Birini nasıl unuturum

 Birini nasıl unuturum

Thomas Sullivan

İnsan zihni bir unutma makinesidir. Şimdiye kadar karşılaştığımız çoğu şeyi unutmuşuzdur.

Zihin her zaman bir şeyleri unutmaya çalışır çünkü yeni öğeler için yer açmak zorundadır. Hafıza depolama kaynakları tüketir, bu nedenle hafızanın sürekli olarak temizlenmesi ve güncellenmesi gerekir.

Araştırmalar, beynin bilinçli kısmının anılara erişimi aktif olarak azalttığını göstermektedir.2

Bunun nedeni, bilinçli zihnin yeni deneyimler için kendini serbest bırakmaya ve yeni anılar oluşturmaya ihtiyaç duymasıdır.

Dikkat de sınırlı bir kaynaktır. Tüm bilinçli dikkatiniz anılara odaklanmış olsaydı, yeni deneyimlerden mahrum kalırdınız.

Buna rağmen, neden bazı anılara tutunuyoruz?

Zihin neden bazen unutma konusunda başarısız olur?

Neden bazı insanları ve deneyimleri unutamıyoruz?

Hatırlamak unutmaktan üstün olduğunda

Zihnimiz önemli şeyleri hatırlamak üzere tasarlanmıştır. Bizim için neyin önemli olduğunu duygularımız aracılığıyla tespit ederiz. Dolayısıyla, zihnimiz bizim için duygusal bir öneme sahip olan anıları tutma eğilimindedir.
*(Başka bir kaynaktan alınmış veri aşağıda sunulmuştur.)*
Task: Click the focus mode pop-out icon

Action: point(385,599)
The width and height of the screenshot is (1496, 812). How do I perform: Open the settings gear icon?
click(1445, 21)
Bir şeyi bilinçli olarak unutmak istesek bile unutamayız. Bilinçli olarak istediklerimiz ile duygularımızın yönlendirdiği bilinçaltımızın istedikleri arasında genellikle bir çatışma vardır. Çoğu zaman ikincisi kazanır ve bazı anıları bırakamayız.

Araştırmalar, duyguların en çok unutmak istediğimiz şeyleri unutma yeteneğimize kısa devre yaptırabildiğini doğrulamaktadır.3

Bazı insanları unutamayız çünkü üzerimizde duygusal bir etkileri olmuştur. Bu duygusal etki olumlu ya da olumsuz olabilir.

Olumlu duygusal etki

  • Onlar seni sevdi/Sen onları sevdin
  • Onlar sizi önemsedi/Siz onları önemsediniz
  • Onlar sizi sevdi/siz onları sevdiniz

Olumsuz duygusal etki

  • Onlar senden nefret etti/Sen onlardan nefret ettin
  • Onlar seni incitti/Sen onları incittin

Zihnin hafıza için öncelik tablosu

Hafızayı depolamanın zihinsel kaynakları kullandığı ve hafıza veri tabanının sürekli güncellendiği göz önüne alındığında, zihnin önemli (duygusal) bilgilerin depolanmasına öncelik vermesi mantıklıdır.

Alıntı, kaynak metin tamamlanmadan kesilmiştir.